The Corner

The Wrong Reason to Kill a Stadium Project

(Candice Estep/Getty Images)

At George Mason University, the whiners won.

Sign in here to read more.

I’ve written and podcasted about why subsidies for stadiums don’t make sense. Voters in the Kansas City area wisely rejected a proposal to raise their county sales tax to subsidize stadiums for the Royals and Chiefs.

It doesn’t make sense to give taxpayer money to rich people to build or renovate stadiums that won’t create economic growth. But if the rich people are going to pay the entire cost of construction and let you use it for your own sports too, don’t let whiners kill the project.

That’s unfortunately what George Mason University appears to have done in regards to a proposed cricket/baseball stadium on its campus.

This is personal for me because I graduated from George Mason, still live in Fairfax, Va., where the university is located, and am a baseball and cricket fan. I was excited about this stadium because they were going about it the right way.

Major League Cricket (MLC) played its first season last year. (You can read my account of the championship game for NR here.) It’s a league of six franchises that play a season of less than three weeks. They play T20 cricket, a shortened form of cricket that lasts about three hours.
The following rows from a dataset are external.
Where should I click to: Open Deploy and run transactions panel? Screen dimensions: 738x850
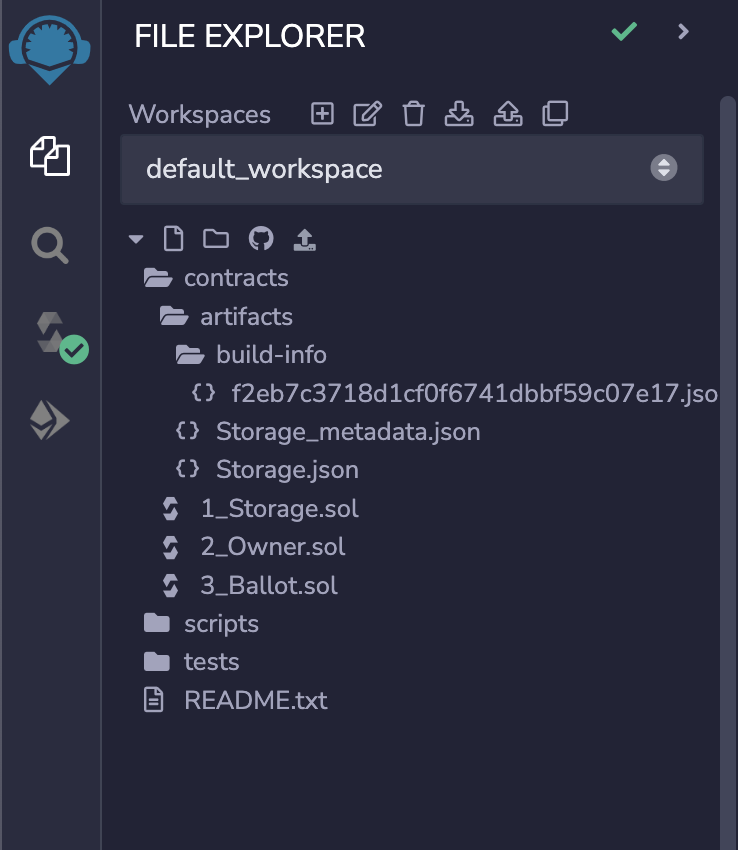click(50, 421)
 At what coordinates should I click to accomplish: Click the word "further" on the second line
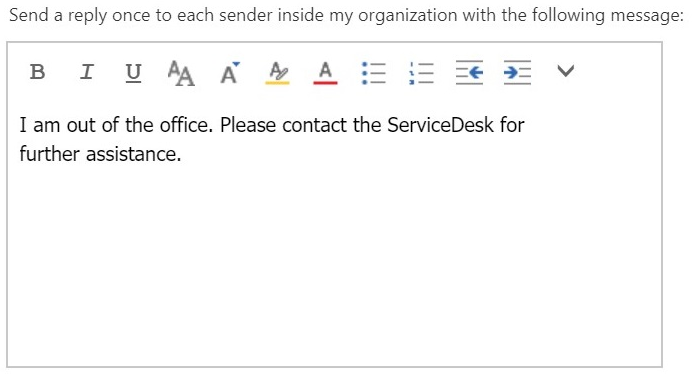click(x=49, y=155)
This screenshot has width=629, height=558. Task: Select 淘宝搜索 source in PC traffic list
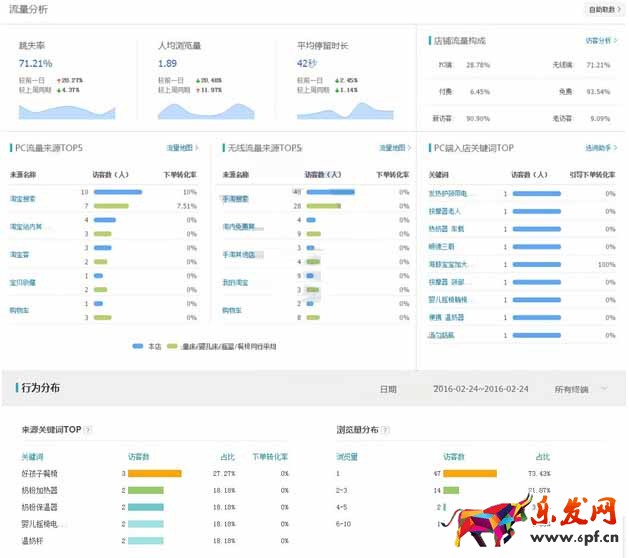coord(23,198)
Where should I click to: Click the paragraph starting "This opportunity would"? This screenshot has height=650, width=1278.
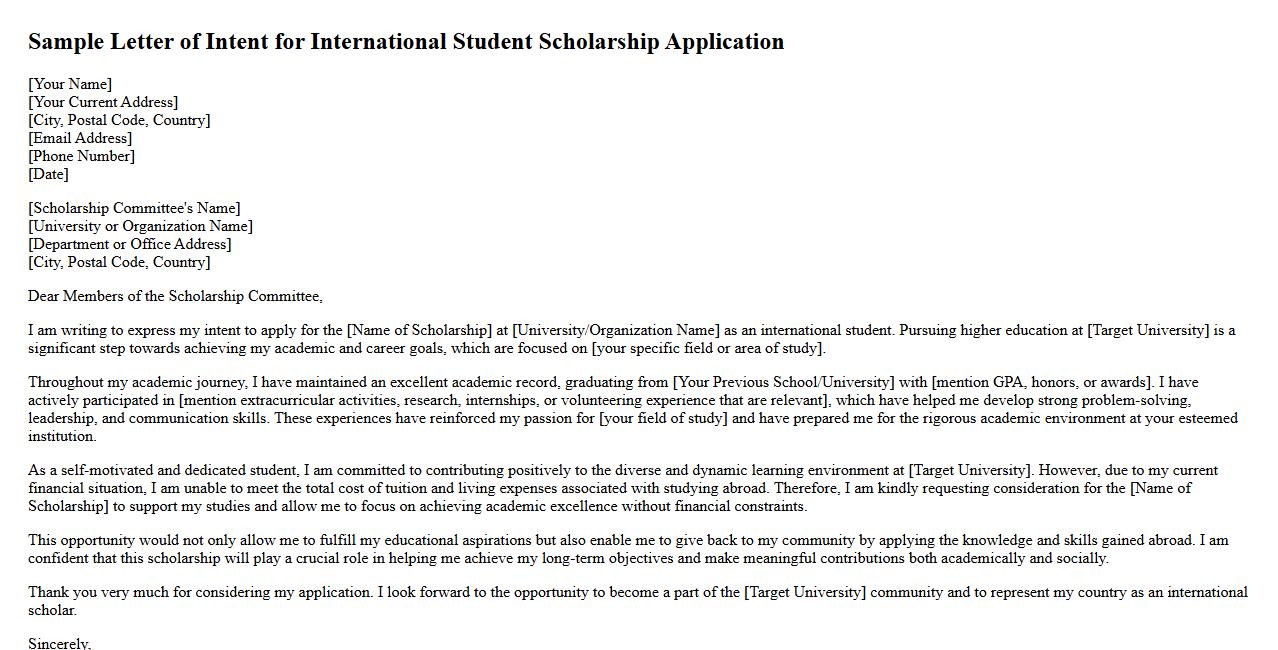coord(600,549)
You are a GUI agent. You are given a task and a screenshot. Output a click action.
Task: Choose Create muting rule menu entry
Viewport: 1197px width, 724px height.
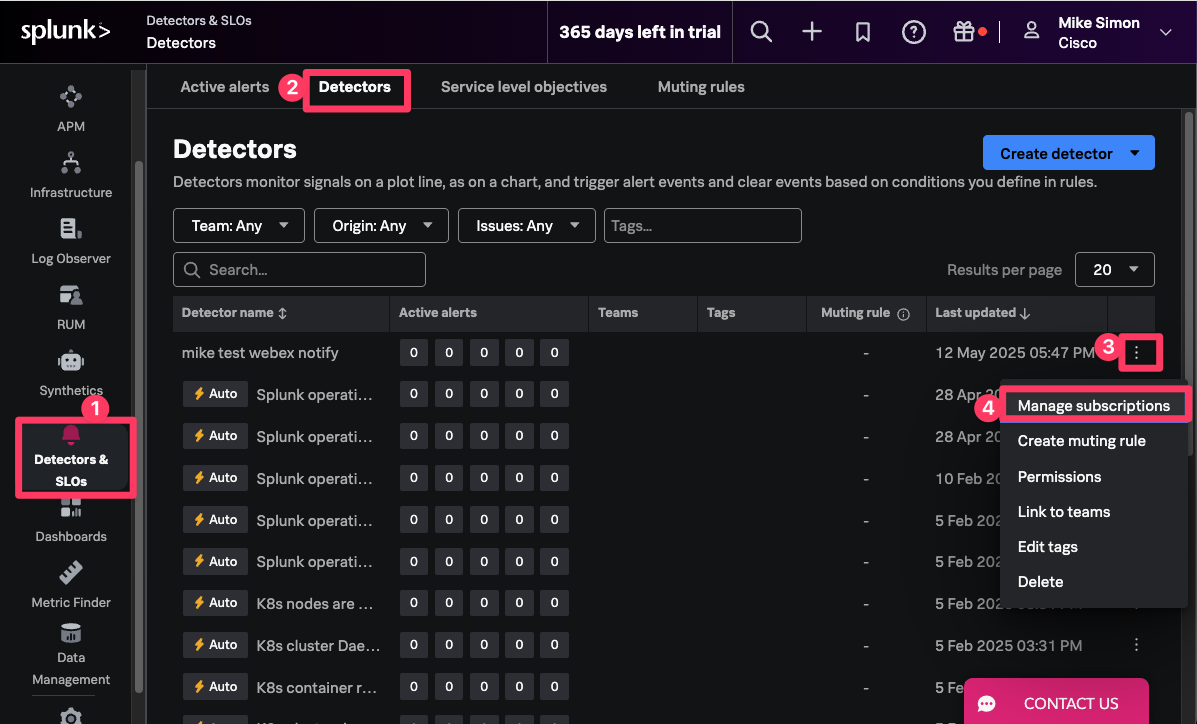click(x=1081, y=441)
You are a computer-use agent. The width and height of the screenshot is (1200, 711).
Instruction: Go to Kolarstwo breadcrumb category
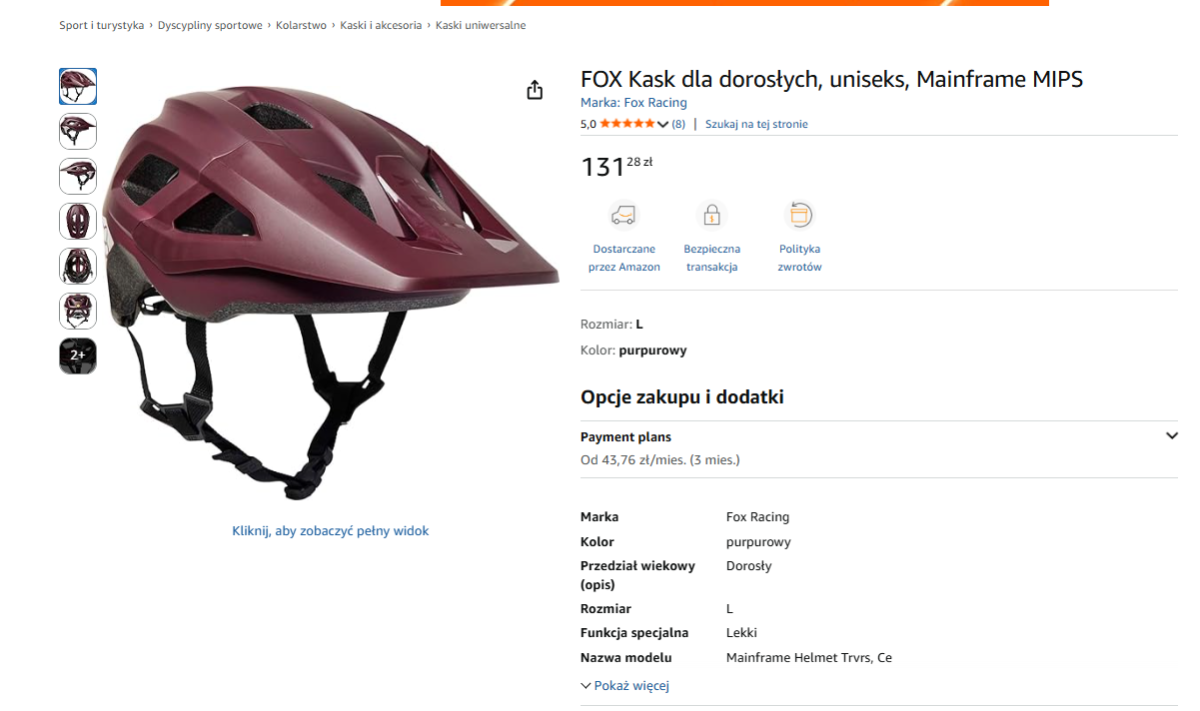click(301, 25)
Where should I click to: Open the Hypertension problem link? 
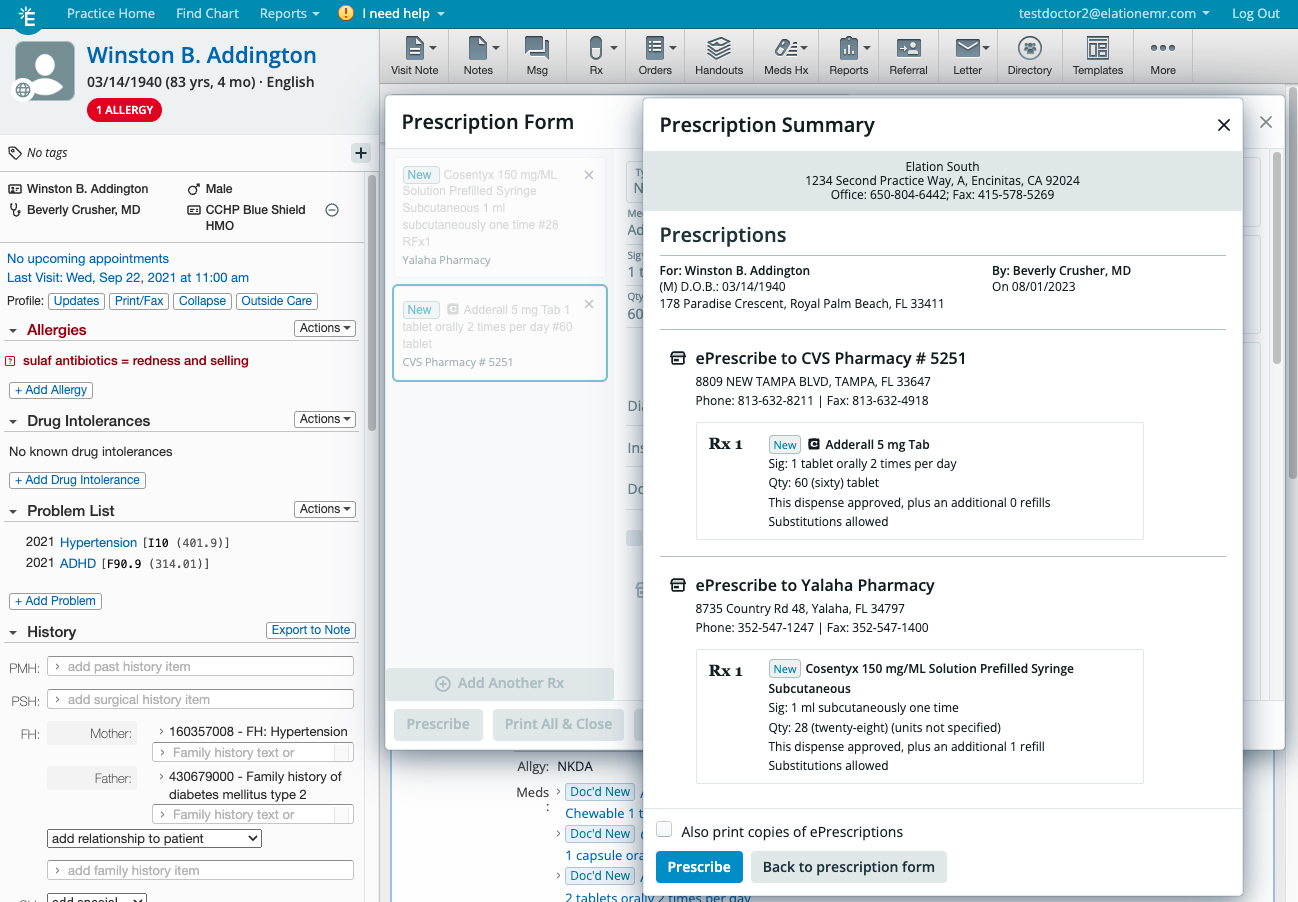[x=98, y=542]
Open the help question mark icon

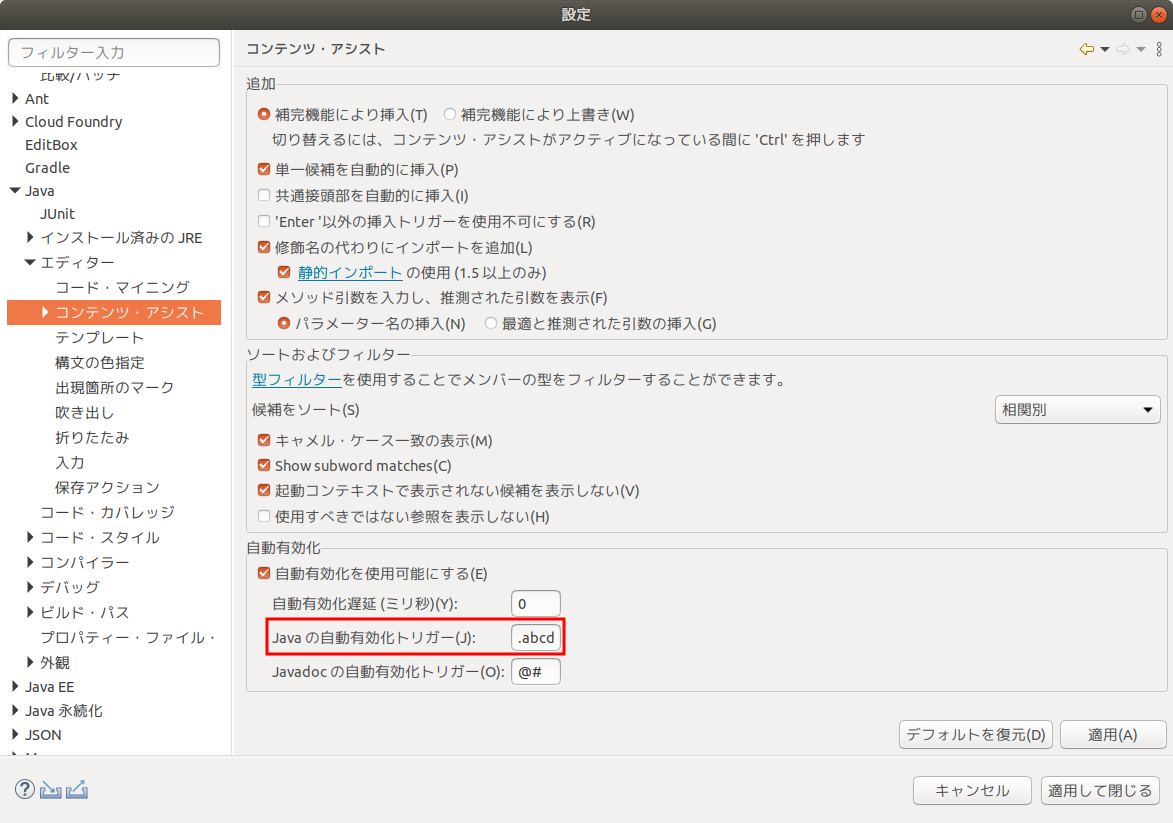25,790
One of the top investors in the league is Sanjay Govil, an Indian-American businessman. He started Infinite Computer Solutions in 2001 in Washington, D.C., with his life savings of $1,000 and turned it into a billion-dollar company. He’s now the owner of the Washington Freedom, one of the six MLC franchises.

MLC played its whole inaugural season in Texas and North Carolina, since there aren’t enough facilities in the U.S. capable of hosting top-level cricket. MLC wants to build more stadiums so its franchises can play in their home cities. But obviously there are some challenges that come with building a new stadium for a very short season in a sport most Americans don’t follow.

GMU presented a unique opportunity because it is located in the Washington metropolitan area and is looking to redevelop its athletic facilities. In November 2022, the university announced it was partnering with Govil to build a new cricket/baseball stadium.

The GMU baseball team has become more successful in recent years, winning the Atlantic 10 conference title in 2023 under new head coach and former Toronto Blue Jay Shawn Camp. But it plays on a glorified high-school baseball field (again, I say this as a fan).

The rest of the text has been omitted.